# Selected excerpt:
# Bear got SHAVED!!!



## SWallace (Nov 18, 2013)

Hi Everyone! Many of you have seen pictures of my Bear, and he was a little fluffy 4 month old baby. He started to get a little straggly, so I took him for his first grooming appointment. He was definitely matted- the backs of his legs and his lower back. I brushed him every day, but the minute he laid down or went outside, the mats came back!

The groomer gave hubby and I two options- have her try to brush out the mats, which could be painful for him and a bad first grooming experience, or shave him and let it regrow. Obviously we chose the latter, because I would never suggest we do something to put Bear in pain.

After reading the forum, I realized she may have just been lazy (?) and now my baby is bald except for his head and tail. Does anyone know how long it will take for his hair to grow out? Not a full coat, but I just want some baby fur back! I actually cried when hubby brought him home because he looked so different!


----------



## sherry (Jan 4, 2013)

It will grow pretty fast.Just get him some cute t-shirts and he'll be cute as a button!


----------



## Daisy's Mommie (Sep 24, 2012)

The same thing happened to my Daisy Grace in November. I surely didn't want her to be put through the ordeal of the groomer getting the mats out, so I, too, told her to just "do what she had to do". When I picked her up, I cried and I felt so sorry for her that I had let her get so matted that she had to be shaved. She seemed to be fine with it and since then, her hair has grown to be about 2 inches long. She looks as beautiful -to me- as ever. Hubby bought me a good brush for Christmas and I brush her EVERY day without fail!! It will take some time, but little T-shirts will keep him warm and look cute!! Don't sweat the small stuff--just give him a great big hug from his Auntie Abby!!!!


----------



## SWallace (Nov 18, 2013)

Thank you so much Abby! I feel so guilty, like I didn't brush him correctly or enough. He's been wearing a cute sweater the past few days and I'm anxiously awaiting the two inches you mentioned!!! What kind of brush did hubby get you? That was so nice of him.

# Record extracts:
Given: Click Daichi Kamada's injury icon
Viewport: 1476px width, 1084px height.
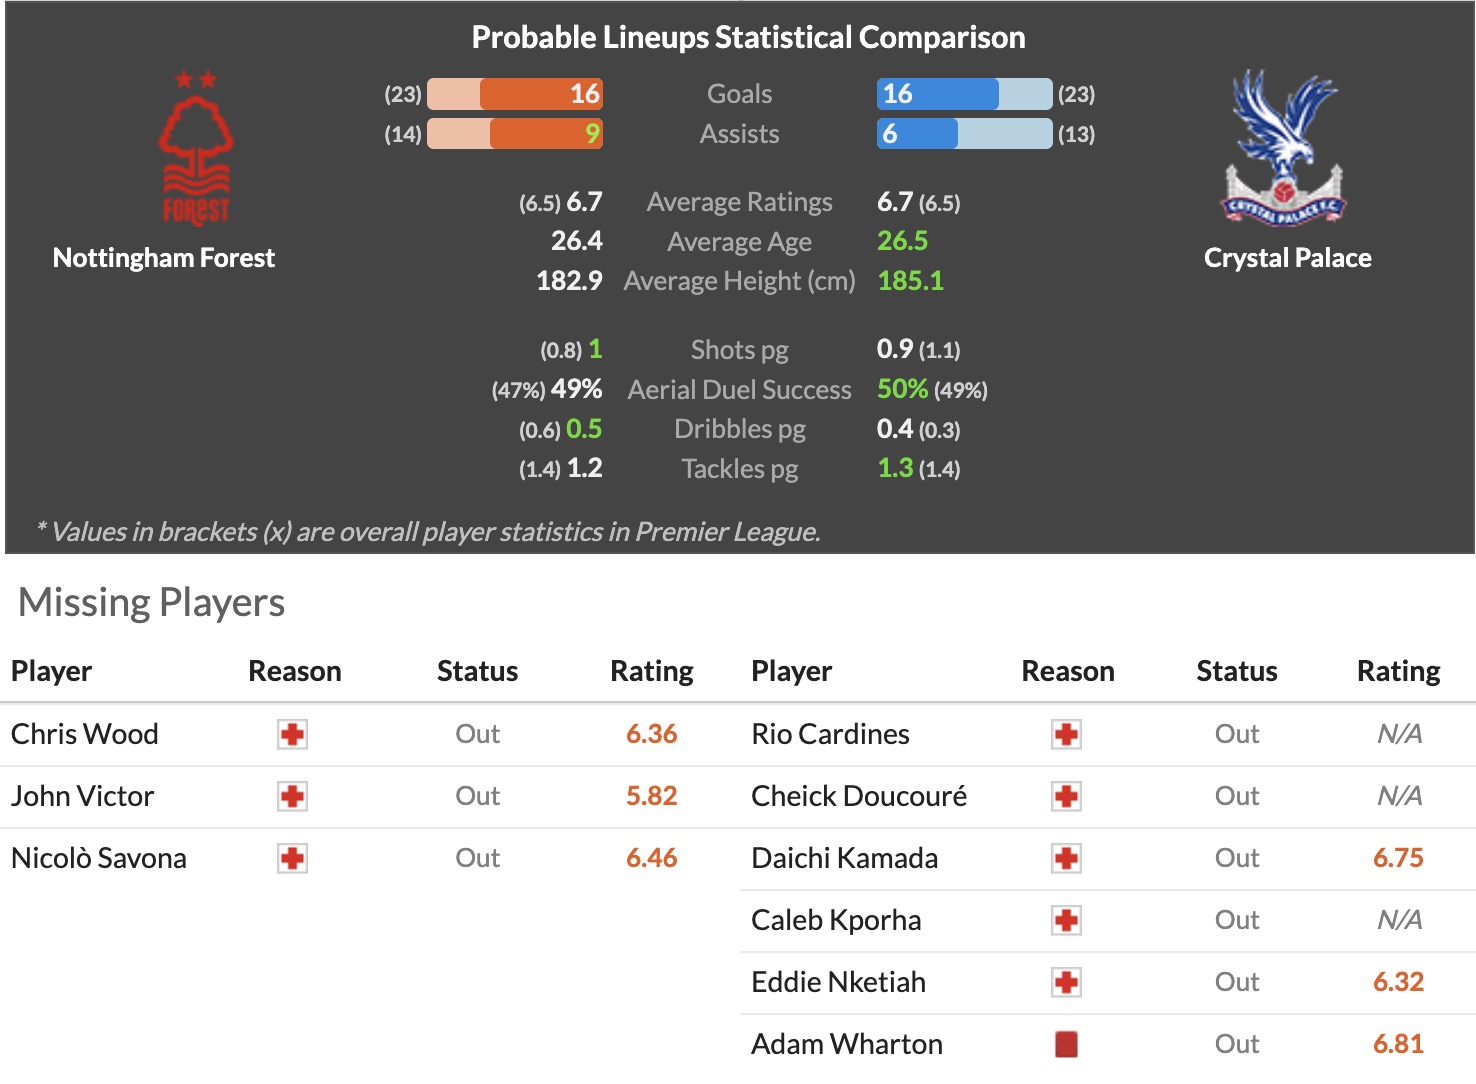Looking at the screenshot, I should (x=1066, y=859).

* * *

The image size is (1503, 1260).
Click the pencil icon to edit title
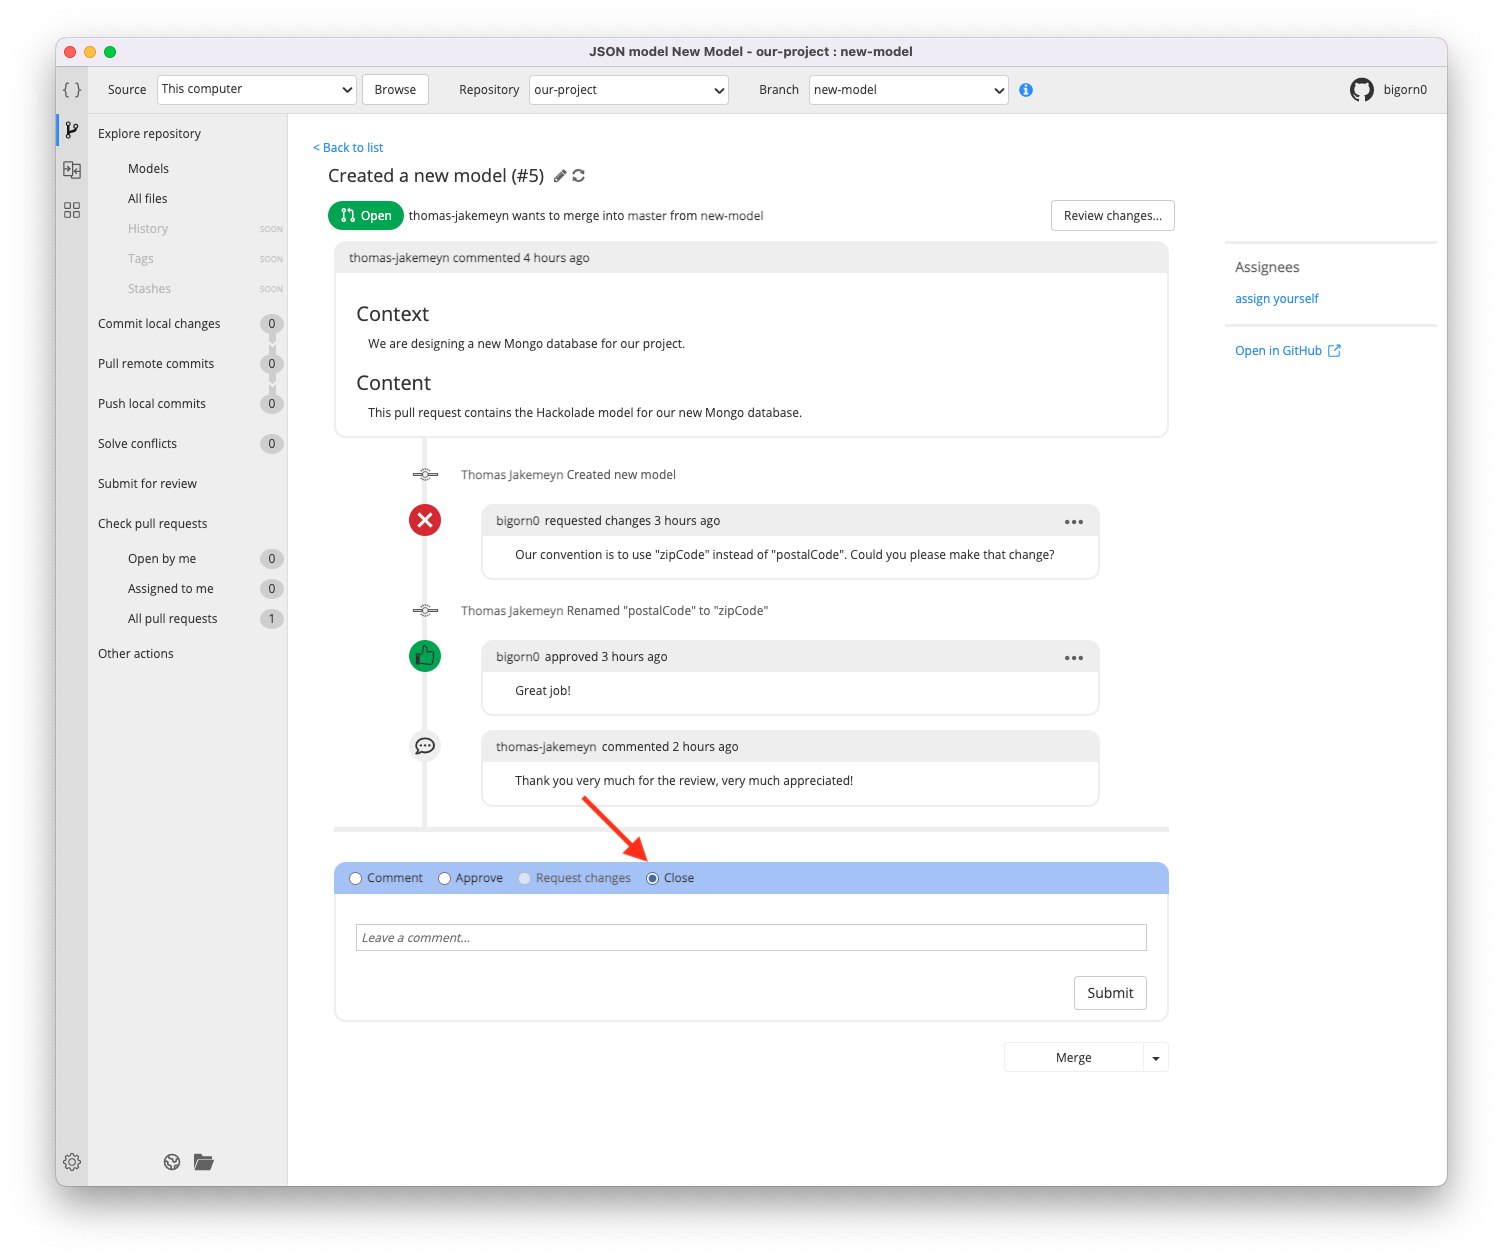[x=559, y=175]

# Work to do:
1/ Reproduce the passage of the forum thread about Bear's grooming from "Hi Everyone! Many" to "mats came back!".
2/ Carry on the forum thread about Bear's grooming, picking up after its final post.

# Per-task outputs:
1/
Hi Everyone! Many of you have seen pictures of my Bear, and he was a little fluffy 4 month old baby. He started to get a little straggly, so I took him for his first grooming appointment. He was definitely matted- the backs of his legs and his lower back. I brushed him every day, but the minute he laid down or went outside, the mats came back!

2/
----------



## SWallace (Nov 18, 2013)

Thanks Sherry- I'm going to do just that!


----------



## IzzysBellasMom (Jan 16, 2013)

Izzy usually gets a hair trim every 2 months, just like people they suggest every 6 weeks at our groomers. So in no time it will grow back. I think most of us here have the Maden brushes sold at toplinepets.com. And some have the Chris Christensen (sp??) brushes and combs. Just do a search on brushes and you should get a few threads on the subject.


----------



## SWallace (Nov 18, 2013)

thanks christy! i'll get the madan brush- do you brush them before you give them a bath and then as you blow dry? just making sure i am doing it the right way. we also bought a comb that the groomer recommended for matts.


----------



## elly (Sep 11, 2006)

Good tools really help. I have several maden brushes and CC brushes. You also need a good comb. You have to comb down to the skin. I bought and love a small CC square slicker brush for matts. When you shampoo dilute and pour the shampoo over the body. I very gently wash never rub and pour water over body to rinse. Most important to dilute conditioner and lightly rinse. I also use a leave in conditioner before I dry and never rub the coat. I comb the wet coat before I dry. I have the CC little pup dryer and love it. I takes practice to find what works best for you pup. I really enjoy grooming my girls.


----------



## edelweiss (Apr 23, 2010)

I agree w/Cathy that a good comb is very important along w/combing down to the skin. For yrs. I never brushed mine ---just combed. I don't truly believe that it is what kind of comb/brush you have (although some are better than others) but that you know how to do what needs to be done & do it every day & do it well. Some dogs (like Lisi) never mat, but then I don't give them much of a chance either. I try to do mine every single day---hardly ever miss, but then I am healthy & have enough energy so who knows if I were to get sick what might happen! 
The rinse is important too---I would never miss a rinse in my own hair or on the pups. 
Good luck & just wait for it to grow. We have all been there!


----------



## Leila'sMommy (Oct 20, 2012)

We use Maden brushes and combs too. Without combing, mats can be starting underneath that you usually miss with just brushing. Also, be sure to take the sweater (or any clothing) off at least once a day to brush and comb or there will be more mats, especially at the upper legs/body area. 


Sent from Petguide.com Free App


----------



## Daisy's Mommie (Sep 24, 2012)

SWallace said:


> Thank you so much Abby! I feel so guilty, like I didn't brush him correctly or enough. He's been wearing a cute sweater the past few days and I'm anxiously awaiting the two inches you mentioned!!! What kind of brush did hubby get you? That was so nice of him.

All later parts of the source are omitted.